Remarkably, there is little expectation that crisis will lead to liberal reforms. In Russia, hard times normally produce hard lines, and while Medvedev has a number of advisers with liberal reputations on key policy issues, whether of conviction or convenience, he sounds very much like Putin, projecting an image of toughness and determination. As far as Russian foreign policy is concerned, the economic downturn has largely put an end to the triumphalist mood after the August victory against Georgia. And there is a growing understanding that, like it or not, a conflict-or even the perception of a conflict - with the United States would be detrimental to investors' confidence in Russia, leading to an outflow of capital and the decline of the ruble.
But economic difficulties, in addition to generating protectionist measures like the additional tariffs on foreign cars, mean that the Russian government has less room for flexibility in offering special consideration to energy customers failing to pay their gas bills, such as Ukraine. And there is increased temptation to provide Russian weapons to whomever is in a position to pay cash, Iran included. Moscow still denies Tehran's claims that it has supplied Iran with long-range S-300 missiles, but clearly, whether the denials are genuine or not, the temptation to sell to whomever or whatever is only going to grow as the Russian economy continues to go downhill and government resources dwindle further and further.

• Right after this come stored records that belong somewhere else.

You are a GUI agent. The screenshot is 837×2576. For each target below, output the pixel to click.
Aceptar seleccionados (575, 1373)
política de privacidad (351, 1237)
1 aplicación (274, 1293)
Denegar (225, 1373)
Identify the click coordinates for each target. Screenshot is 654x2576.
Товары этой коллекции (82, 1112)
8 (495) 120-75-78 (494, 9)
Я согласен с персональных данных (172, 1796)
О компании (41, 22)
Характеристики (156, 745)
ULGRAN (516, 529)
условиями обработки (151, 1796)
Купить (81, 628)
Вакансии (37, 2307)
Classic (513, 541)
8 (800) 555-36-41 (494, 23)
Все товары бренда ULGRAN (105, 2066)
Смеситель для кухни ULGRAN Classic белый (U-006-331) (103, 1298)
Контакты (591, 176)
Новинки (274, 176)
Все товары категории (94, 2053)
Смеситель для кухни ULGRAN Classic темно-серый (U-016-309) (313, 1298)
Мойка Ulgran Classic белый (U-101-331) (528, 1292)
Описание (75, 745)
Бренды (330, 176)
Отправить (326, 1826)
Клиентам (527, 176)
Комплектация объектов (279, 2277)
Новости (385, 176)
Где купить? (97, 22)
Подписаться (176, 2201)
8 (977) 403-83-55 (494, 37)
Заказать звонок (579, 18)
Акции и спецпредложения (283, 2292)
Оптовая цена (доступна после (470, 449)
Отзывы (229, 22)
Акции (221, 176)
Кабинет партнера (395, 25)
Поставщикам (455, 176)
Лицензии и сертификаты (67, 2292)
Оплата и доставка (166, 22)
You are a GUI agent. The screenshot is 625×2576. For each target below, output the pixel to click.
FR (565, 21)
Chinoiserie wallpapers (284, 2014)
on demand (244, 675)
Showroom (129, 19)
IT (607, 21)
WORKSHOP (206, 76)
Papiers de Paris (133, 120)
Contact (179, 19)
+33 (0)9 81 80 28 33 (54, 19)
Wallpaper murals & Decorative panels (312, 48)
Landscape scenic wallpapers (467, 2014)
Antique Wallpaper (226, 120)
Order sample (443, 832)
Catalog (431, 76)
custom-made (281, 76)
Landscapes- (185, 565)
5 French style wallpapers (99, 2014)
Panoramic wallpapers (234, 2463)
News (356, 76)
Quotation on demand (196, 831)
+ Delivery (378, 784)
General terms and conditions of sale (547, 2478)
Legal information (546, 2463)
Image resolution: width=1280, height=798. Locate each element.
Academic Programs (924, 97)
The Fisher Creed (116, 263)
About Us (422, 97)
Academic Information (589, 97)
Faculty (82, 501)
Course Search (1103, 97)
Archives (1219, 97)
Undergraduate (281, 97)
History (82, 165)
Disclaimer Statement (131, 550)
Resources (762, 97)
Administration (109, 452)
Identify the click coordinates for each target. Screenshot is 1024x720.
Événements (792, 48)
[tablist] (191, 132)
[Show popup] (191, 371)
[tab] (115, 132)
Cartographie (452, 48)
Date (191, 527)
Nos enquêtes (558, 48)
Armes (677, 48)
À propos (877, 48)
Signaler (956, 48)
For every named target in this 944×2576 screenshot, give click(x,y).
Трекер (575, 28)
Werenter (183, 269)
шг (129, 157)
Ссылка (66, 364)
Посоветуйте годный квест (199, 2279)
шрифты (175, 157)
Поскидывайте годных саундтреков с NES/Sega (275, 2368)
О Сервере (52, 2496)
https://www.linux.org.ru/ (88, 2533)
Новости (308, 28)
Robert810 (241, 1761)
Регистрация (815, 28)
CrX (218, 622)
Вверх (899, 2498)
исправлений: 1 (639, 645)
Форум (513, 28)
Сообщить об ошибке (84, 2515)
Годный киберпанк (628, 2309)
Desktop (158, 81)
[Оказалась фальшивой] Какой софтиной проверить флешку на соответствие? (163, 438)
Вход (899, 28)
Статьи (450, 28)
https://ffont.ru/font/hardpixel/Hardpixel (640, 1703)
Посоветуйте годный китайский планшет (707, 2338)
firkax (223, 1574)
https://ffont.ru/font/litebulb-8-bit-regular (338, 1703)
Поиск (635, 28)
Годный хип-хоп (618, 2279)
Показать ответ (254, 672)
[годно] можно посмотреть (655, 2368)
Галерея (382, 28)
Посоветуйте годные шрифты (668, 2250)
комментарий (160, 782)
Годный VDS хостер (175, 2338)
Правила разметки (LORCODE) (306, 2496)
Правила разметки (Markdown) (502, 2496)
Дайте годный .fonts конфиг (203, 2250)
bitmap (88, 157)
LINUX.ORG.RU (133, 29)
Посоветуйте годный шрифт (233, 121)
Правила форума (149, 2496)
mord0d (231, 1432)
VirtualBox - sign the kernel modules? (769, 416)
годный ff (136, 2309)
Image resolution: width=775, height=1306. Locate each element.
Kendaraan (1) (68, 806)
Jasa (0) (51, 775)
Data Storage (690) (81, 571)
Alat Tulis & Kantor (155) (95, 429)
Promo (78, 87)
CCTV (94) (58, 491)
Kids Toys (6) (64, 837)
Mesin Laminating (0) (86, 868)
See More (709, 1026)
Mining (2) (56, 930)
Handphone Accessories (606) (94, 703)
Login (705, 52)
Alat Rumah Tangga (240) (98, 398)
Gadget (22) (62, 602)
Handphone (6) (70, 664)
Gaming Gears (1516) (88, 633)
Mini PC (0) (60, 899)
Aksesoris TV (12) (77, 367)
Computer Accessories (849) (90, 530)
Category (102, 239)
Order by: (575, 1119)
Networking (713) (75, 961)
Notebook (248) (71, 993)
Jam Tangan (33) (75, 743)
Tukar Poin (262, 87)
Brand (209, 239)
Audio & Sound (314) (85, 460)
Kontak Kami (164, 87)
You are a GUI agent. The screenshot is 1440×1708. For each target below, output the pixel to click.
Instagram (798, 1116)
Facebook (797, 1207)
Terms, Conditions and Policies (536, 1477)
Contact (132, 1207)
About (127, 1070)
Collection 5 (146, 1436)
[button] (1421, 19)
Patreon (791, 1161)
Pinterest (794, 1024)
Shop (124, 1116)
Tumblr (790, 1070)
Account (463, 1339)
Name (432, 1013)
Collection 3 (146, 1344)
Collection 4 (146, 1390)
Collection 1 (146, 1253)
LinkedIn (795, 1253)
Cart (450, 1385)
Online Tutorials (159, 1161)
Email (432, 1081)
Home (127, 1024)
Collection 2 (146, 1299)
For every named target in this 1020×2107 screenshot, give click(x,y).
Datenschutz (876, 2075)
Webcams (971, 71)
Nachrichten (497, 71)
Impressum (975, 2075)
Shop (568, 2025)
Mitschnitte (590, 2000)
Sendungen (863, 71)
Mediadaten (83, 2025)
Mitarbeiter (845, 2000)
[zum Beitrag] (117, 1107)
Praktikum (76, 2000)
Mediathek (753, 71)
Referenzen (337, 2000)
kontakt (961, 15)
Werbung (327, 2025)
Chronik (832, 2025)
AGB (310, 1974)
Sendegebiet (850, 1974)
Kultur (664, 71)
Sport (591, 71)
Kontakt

Chances are still good that Russian reserves will prove sufficient to muddle through 2009, that the Russian political system has enough stability to withstand the test of economic downturn, and that a new beginning with the United States offered by the Obama administration coupled with a new sense of vulnerability, will be sufficient to discourage Moscow from taking risks in their relationship with the United States and, more broadly, the West. Still, Russia is in uncharted waters, where few things are taken for granted, and in this time of uncertainty, it is particularly important for the incoming Obama administration to proceed with care, being mindful of unintended consequences of American actions that could tip the balance in Russia against U.S. interests.